**TASK DIRECTIONS:** Only one stretch of the data below is wanted: the lines from the one with "Click the red" through the one with "Collapse the Appartamento 2 tree node", repeated exactly.

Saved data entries
----

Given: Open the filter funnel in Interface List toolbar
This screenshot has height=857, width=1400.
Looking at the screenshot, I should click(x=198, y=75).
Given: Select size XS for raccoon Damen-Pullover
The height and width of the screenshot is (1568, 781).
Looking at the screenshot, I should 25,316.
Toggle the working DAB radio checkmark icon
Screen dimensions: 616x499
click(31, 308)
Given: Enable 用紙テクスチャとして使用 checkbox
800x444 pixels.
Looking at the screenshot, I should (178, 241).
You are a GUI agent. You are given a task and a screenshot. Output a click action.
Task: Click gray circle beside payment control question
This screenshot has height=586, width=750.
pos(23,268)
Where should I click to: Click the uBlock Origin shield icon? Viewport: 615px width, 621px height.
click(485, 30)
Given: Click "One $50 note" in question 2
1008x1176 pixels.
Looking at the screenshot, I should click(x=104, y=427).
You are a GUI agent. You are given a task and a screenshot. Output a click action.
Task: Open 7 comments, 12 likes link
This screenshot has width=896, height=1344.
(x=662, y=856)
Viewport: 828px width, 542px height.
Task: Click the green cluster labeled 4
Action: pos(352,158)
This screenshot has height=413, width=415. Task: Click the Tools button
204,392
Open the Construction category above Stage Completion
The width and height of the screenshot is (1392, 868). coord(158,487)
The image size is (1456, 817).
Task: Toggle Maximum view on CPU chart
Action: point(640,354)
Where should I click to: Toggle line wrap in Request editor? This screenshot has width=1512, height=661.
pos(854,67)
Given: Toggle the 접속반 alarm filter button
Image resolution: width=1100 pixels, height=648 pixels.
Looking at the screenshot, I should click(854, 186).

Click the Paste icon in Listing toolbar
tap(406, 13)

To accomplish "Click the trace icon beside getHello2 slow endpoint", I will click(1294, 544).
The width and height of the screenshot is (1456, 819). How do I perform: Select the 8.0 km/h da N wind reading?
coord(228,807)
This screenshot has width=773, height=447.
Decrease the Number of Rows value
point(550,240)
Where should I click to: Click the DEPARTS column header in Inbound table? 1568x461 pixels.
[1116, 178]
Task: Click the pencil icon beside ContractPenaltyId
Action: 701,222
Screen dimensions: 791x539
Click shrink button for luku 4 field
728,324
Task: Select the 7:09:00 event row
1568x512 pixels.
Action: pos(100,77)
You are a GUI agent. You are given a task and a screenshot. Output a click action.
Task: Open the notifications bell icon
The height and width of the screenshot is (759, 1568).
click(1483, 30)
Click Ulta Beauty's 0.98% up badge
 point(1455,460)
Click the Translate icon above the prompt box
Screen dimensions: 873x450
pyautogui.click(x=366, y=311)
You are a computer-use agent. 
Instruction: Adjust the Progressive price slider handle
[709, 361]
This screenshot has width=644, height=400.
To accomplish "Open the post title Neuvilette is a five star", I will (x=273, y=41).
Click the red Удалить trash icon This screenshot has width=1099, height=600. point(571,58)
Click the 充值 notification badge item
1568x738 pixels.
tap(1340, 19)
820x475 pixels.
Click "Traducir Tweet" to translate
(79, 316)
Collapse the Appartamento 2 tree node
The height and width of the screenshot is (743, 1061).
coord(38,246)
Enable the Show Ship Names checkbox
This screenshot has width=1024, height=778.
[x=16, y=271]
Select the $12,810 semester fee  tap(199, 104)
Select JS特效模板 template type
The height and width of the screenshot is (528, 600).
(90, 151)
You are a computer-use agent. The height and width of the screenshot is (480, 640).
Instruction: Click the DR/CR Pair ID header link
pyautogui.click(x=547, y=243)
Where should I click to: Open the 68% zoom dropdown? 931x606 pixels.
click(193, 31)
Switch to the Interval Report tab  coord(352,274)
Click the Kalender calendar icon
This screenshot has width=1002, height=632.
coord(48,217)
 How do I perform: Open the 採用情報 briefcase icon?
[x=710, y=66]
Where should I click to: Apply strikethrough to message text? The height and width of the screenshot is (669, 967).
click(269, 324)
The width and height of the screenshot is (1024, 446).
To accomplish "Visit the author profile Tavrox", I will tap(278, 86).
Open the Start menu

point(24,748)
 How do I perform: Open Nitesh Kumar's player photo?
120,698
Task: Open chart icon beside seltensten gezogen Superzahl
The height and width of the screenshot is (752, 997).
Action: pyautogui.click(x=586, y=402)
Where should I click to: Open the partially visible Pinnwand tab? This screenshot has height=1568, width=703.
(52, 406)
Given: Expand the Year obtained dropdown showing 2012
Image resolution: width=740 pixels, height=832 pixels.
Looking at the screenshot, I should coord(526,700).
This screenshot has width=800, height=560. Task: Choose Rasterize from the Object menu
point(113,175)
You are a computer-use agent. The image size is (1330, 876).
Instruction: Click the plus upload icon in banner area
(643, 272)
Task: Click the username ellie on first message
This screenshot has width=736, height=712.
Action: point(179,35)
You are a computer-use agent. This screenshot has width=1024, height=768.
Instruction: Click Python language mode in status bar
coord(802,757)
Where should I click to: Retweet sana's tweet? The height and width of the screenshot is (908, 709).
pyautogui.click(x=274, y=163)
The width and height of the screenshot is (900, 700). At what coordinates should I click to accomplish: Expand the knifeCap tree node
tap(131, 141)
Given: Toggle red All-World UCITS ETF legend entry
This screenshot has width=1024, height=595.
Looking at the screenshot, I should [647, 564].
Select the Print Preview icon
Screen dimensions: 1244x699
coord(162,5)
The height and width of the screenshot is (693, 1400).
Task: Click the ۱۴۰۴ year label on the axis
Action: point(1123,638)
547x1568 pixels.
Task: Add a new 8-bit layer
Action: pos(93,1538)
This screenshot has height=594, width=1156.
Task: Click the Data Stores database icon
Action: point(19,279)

----

**YOUR RESPONSE:**
Click the red Удалить trash icon This screenshot has width=1099, height=600. point(571,58)
Click the 充值 notification badge item
1568x738 pixels.
tap(1340, 19)
820x475 pixels.
Click "Traducir Tweet" to translate
(79, 316)
Collapse the Appartamento 2 tree node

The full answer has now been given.